Could you pull every line of the items below out word for word, leaving the pictures out of your answer?

++++++++

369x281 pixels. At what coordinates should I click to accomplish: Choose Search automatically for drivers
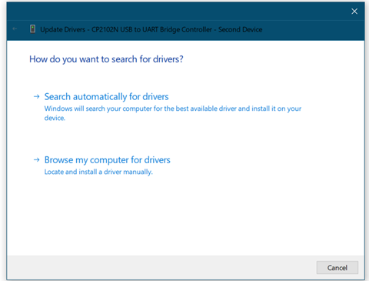click(x=106, y=97)
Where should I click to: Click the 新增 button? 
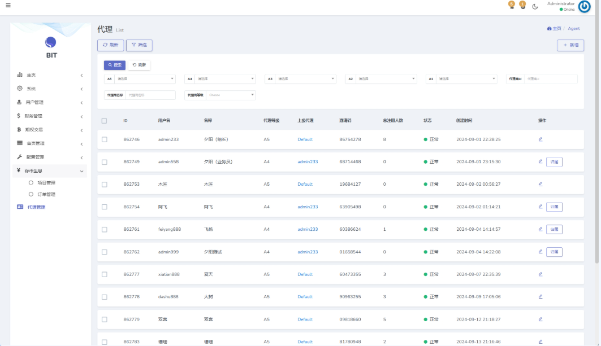tap(570, 45)
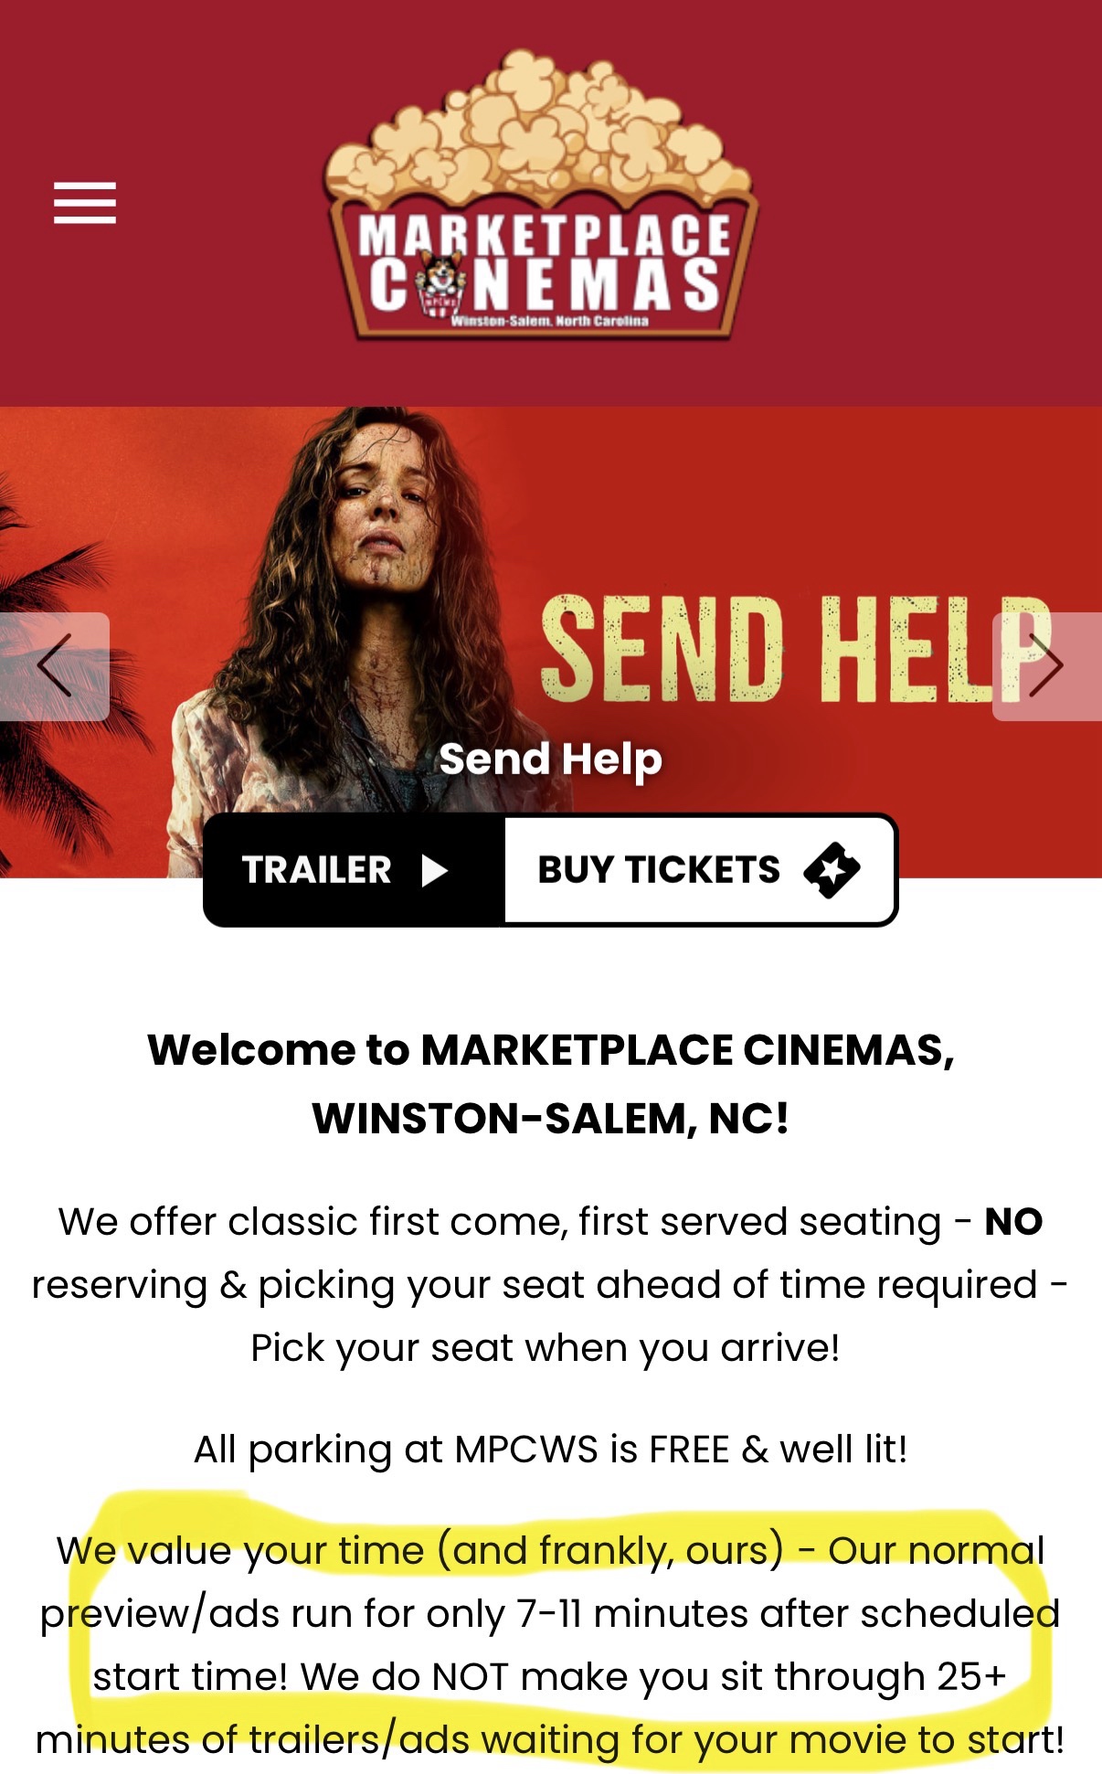Viewport: 1102px width, 1774px height.
Task: Click the play triangle beside Trailer
Action: (x=435, y=870)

++++++++

Result>
369x281 pixels. At what coordinates should I click to accomplish: Choose Search automatically for drivers
click(x=106, y=97)
Where should I click to: Click the 新增 button? 
tap(570, 45)
Viewport: 1102px width, 1774px height.
Task: Click the play triangle beside Trailer
Action: (x=435, y=870)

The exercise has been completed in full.